PROBLÈME POSÉ 1: Reproduisez fidèlement les lignes de la section des données, en commençant à celle qui contient « Viewport: 750px width, 544px height. » et en vous arrêtant après celle qui contient « pyautogui.click(x=73, y=386) ».

EXTRAIT DU TEXTE:
┄┄┄┄┄┄

Ce qu’il disait en sa qualité de Président de la République;
7/ « Nous voulons apporter une contribution positive à la marche de notre pays. J’en suis encore à mon premier mandat qui finira en février 2019, plis précisément en mars, avril 2019. Nous avions, il y a un an, engagé une réforme majeure de la constitution par voie référendaire, justement c’était pour arrêter le débat. Nous avions une majorité qualifiée au parlement, mais nous avons choisi de consulter directement le peuple sur une réforme très sérieuse, très constructive, très consolidante de la constitution pour régler principalement la question de la durée et du nombre de mandats du Président de la république ainsi que du mode d’élection. Cette question a été définitivement fixée dans cette constitution; ce dont il est question, c’est moins le nombre de mandats que la durée. »
8/ « Le mandat est de cinq ans renouvelables une fois; j’ai ajouté une clause, c’était pour tuer le débat puisque le débat continuait toujours. Toutefois nul ne peut faire plus de deux mandats. J’ai déjà fait un mandat; ce que je cois et ce que je retiens, c’est si je suis réélu je ferai mon second mandat. »
9/ « Si je suis réélu je fais mon second mandat de cinq ans, cela fera 7 plus 5, il faudra partir. C’est l’option fondamentale, c’est ça la constitution et c’est moi qui l’ai proposée, qui l’ai fait rédiger et qui l’ai fait voter. On en est la; mais malgré ces clauses le débat persiste, c’est ce qui m’étonne; C’est clair, donc al hamdoullah. »
Comment après tous ces propos, toutes ces déclarations et toutes ces professions de foi, ose-t-on soulever un débat qu’Aissata Tall Sall qualifiait de très nocif à propos d’un troisième mandat?
Par ses propos d’antan que l’on croyait exprimés sur la base d’une conviction profonde, d’un engagement sincère et véridique, d’une réelle volonté d’assainir la pratique politique et de moraliser définitivement le processus et le mode d’élection du Président de la république, le Président Macky Sall avait entrainé dans son sillage pratiquement tous ses collaborateurs qui ont, sans le moindre soupçon ni le moindre doute d’une future abjuration, embouché, avec un zèle démesuré comme d’habitude, la trompe de l’inéligibilité de leur mentor pour un troisième mandat. Squattant les plateaux de télévision, papillonnant à travers les différents supports médiatiques et profitant de la moindre occasion, les autorités étatiques se donnaient a fond pour expliquer l’option démocratique du Président Macky Sall présenté comme le modèle d’un dirigeant ouvert, désireux et très soucieux de répondre aux aspirations de son peuple. C’est ainsi que les anciens Premiers ministres Boune Abdallah Dione et Aminata Touré, les ministres Aly Ngouille Ndiaye, Oumar Youm, Seydou Gueye et tant d’autres se sont faits les hérauts de l’engagement solennel et public du Président de la République à ne faire que deux mandats conformément à la constitution.

┄┄┄┄┄┄

[Entrées de données extraites]
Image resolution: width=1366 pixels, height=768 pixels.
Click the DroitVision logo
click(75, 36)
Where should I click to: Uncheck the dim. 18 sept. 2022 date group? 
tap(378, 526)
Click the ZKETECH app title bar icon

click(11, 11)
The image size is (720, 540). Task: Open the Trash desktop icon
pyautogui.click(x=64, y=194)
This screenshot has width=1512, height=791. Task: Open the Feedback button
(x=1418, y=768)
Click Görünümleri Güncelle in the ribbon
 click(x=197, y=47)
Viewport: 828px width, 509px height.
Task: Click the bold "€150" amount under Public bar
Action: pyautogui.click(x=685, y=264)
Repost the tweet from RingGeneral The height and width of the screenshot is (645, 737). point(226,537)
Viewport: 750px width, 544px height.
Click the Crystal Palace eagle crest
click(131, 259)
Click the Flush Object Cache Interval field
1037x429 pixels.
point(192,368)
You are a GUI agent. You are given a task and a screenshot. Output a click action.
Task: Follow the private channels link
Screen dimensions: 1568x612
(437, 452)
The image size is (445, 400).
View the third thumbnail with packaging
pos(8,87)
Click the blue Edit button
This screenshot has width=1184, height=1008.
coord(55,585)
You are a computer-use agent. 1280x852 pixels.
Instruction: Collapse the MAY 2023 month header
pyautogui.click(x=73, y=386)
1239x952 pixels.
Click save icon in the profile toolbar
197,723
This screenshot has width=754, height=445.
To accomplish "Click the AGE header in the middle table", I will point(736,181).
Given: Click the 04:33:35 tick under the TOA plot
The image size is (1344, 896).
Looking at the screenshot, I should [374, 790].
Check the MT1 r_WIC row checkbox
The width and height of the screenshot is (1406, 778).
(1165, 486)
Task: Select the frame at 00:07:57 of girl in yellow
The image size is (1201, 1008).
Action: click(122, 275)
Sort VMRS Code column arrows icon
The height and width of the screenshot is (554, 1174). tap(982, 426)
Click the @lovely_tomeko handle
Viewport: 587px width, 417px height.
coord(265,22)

┄┄┄┄┄┄

PROBLÈME POSÉ 2: Poursuivez, s'il vous plaît, le texte sur le débat autour d'un troisième mandat de Macky Sall à partir de sa dernière phrase.

RÉPONSE RÉDIGÉE 1:
Viewport: 750px width, 544px height.
Click the Crystal Palace eagle crest
click(131, 259)
Click the Flush Object Cache Interval field
1037x429 pixels.
point(192,368)
You are a GUI agent. You are given a task and a screenshot. Output a click action.
Task: Follow the private channels link
Screen dimensions: 1568x612
(437, 452)
The image size is (445, 400).
View the third thumbnail with packaging
pos(8,87)
Click the blue Edit button
This screenshot has width=1184, height=1008.
coord(55,585)
You are a computer-use agent. 1280x852 pixels.
Instruction: Collapse the MAY 2023 month header
pyautogui.click(x=73, y=386)

RÉPONSE RÉDIGÉE 2:
Aujourd’hui, avec la tournure que prennent les choses, ils risquent d’apparaitre comme les dindons d’une farce dont ils ignoraient les tenants et les aboutissants et ce de part de quelqu’un qu’ils avaient choisi de service dans la loyauté. Quand de son propre aveu, le Président de la république nous mets au fait qu’il avait consulté le Conseil constitutionnel sur le troisième mandat et celui-ci lui aurait donné le quitus de son éligibilité et qu’il s’est gardé d’en informer ni ses proches collaborateurs encore moins les populations, on pourrait parfaitement et légitimement considérer une telle attitude comme une forme de duplicité. Ainsi donc, pendant qu’il soumettait la révision constitutionnelle dont un des points portait sur le mandat, le Président avait déjà été rassuré par le Conseil constitutionnel de sa possibilité d’en briguer un troisième.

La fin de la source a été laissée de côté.